- _The task_:
Of the entries below, restate word for word only the section that runs from the line with "Where should I click to: Click the green" to the line with "Task: Click the crypto futures arrows icon", counting both ends.

Stored items:
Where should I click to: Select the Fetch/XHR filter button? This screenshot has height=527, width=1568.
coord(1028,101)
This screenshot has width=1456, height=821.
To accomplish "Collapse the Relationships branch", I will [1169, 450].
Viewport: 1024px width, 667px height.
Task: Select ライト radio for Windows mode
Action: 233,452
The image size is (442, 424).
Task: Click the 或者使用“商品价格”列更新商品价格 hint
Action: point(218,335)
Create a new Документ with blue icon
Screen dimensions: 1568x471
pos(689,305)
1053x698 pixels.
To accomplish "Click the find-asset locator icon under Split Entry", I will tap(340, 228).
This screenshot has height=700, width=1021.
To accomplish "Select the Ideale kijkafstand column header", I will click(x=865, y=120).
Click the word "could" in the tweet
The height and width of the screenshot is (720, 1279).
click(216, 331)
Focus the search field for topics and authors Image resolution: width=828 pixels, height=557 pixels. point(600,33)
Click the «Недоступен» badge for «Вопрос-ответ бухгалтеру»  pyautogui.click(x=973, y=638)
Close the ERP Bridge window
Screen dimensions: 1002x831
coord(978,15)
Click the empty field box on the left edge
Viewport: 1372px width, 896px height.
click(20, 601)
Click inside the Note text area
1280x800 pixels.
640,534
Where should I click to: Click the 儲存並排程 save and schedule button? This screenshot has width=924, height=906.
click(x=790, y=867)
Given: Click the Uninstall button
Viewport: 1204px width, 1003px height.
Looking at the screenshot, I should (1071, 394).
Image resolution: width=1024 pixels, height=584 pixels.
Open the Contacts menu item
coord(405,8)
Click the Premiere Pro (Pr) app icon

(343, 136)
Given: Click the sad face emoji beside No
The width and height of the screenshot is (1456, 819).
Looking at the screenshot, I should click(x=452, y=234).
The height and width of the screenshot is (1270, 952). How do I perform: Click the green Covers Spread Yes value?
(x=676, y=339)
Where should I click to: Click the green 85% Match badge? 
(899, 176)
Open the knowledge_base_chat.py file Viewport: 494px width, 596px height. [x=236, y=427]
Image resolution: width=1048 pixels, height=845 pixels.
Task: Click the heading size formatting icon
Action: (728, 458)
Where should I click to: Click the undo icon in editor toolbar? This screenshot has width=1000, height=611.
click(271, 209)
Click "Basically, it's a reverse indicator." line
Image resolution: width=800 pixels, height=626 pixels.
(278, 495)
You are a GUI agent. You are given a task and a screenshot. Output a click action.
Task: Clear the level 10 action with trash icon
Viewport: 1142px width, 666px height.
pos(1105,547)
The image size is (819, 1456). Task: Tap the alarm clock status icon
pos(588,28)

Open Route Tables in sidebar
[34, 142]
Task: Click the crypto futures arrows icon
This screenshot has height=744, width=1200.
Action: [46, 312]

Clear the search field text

- _Completed exercise_:
Where should I click to: Click the green 85% Match badge? 
(899, 176)
Open the knowledge_base_chat.py file Viewport: 494px width, 596px height. [x=236, y=427]
Image resolution: width=1048 pixels, height=845 pixels.
Task: Click the heading size formatting icon
Action: (728, 458)
Where should I click to: Click the undo icon in editor toolbar? This screenshot has width=1000, height=611.
click(271, 209)
Click "Basically, it's a reverse indicator." line
Image resolution: width=800 pixels, height=626 pixels.
(278, 495)
You are a GUI agent. You are given a task and a screenshot. Output a click action.
Task: Clear the level 10 action with trash icon
Viewport: 1142px width, 666px height.
pos(1105,547)
The image size is (819, 1456). Task: Tap the alarm clock status icon
pos(588,28)

Open Route Tables in sidebar
[34, 142]
Task: Click the crypto futures arrows icon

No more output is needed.